As Screen Actors Guild president, the liberal Asner was caught up in a political controversy in 1982 when he spoke out against US involvement with repressive governments in Latin America. Lou Grant was cancelled during the furore that followed and he did not run for a third SAG term in 1985.
"There have been few actors of Ed Asner's prominence who risked their status to fight for social causes the way Ed did," said actor Gabrielle Carteris, who is SAG-AFTRA's president. She noted that his advocacy "did not stop with performers. He fought for victims of poverty, violence, war, and legal and social injustice, both in the United States and around the globe".
Asner discussed his politicisation in a 2002 interview, noting he had begun his career during the McCarthy era and for years had been afraid to speak out for fear of being blacklisted.

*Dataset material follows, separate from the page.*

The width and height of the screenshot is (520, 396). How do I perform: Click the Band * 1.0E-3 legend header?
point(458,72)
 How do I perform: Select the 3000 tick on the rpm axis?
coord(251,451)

Then he saw a nun's film depicting the cruelties inflicted by El Salvador's government on that country's citizens.
"I stepped out to complain about our country's constant arming and fortifying of the military in El Salvador, who were oppressing their people," he said.

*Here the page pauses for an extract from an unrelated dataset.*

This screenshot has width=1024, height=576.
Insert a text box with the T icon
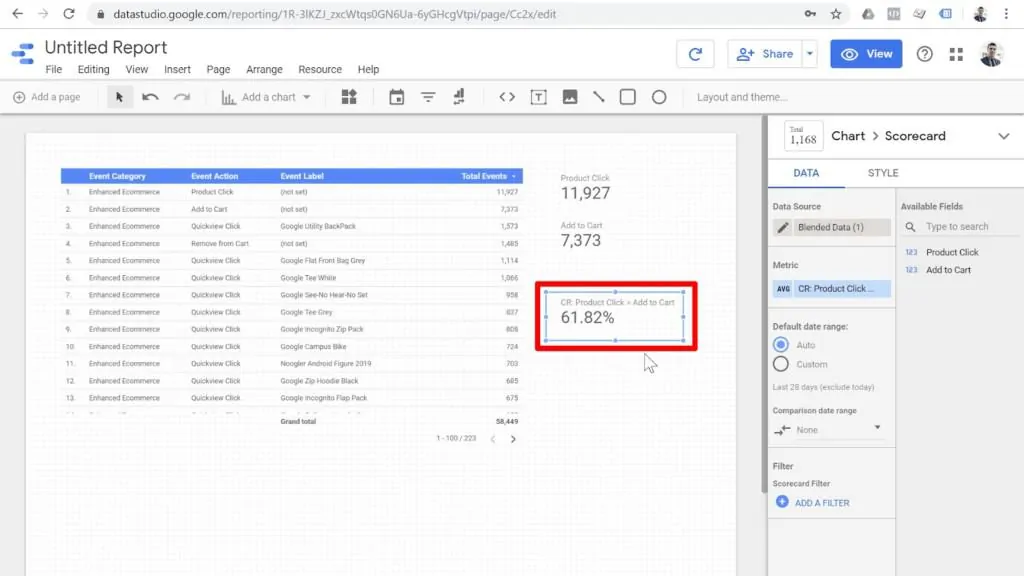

Former SAG president Charlton Heston and others accused him of making un-American statements and of misusing his position as head of their actors union.
"We even had bomb threats at the time. I had armed guards," Asner recalled.
The actor blamed the controversy for ending the five-year run of Lou Grant, although CBS insisted declining ratings were the reason the show was canceled.
Although the show had its light moments, its scripts touched on a variety of darker social issues that most series wouldn't touch at the time, including alcoholism and homelessness. Asner remained politically active for the rest of his life and in 2017 published the book The Grouchy Historian: An Old-Time Lefty Defends Our Constitution Against Right-Wing Hypocrites and Nutjobs.
Asner, born in Kansas City, Missouri, in 1929, almost became a newsman in real life. He studied journalism at the University of Chicago until a professor told him there was little money to be made in the profession.
He quickly switched to drama, debuting as the martyred Thomas Becket in a campus production of T.S. Eliot's Murder in the Cathedral.
He eventually dropped out of school, going to work as a taxi driver and other jobs before being drafted in 1951. He served with the Army Signal Corps in France.
Returning to Chicago after military service, he appeared at the Playwrights Theatre Club and Second City, the famed satire troupe that launched the careers of dozens of top comedians.
Later, in New York, he joined the long-running The Threepenny Opera and appeared opposite Jack Lemmon in Face of a Hero.
Arriving in Hollywood in 1961 for an episode of television's Naked City, Asner decided to stay and appeared in numerous movies and TV shows, including the film El Dorado, opposite John Wayne; and the Elvis Presley vehicles Kid Galahad and Change of Habit. He was a regular in the 1960s political drama series "Slattery's People."
He was married twice, to Nancy Lou Sykes and Cindy Gilmore, and had four children, Matthew, Liza, Kate and Charles.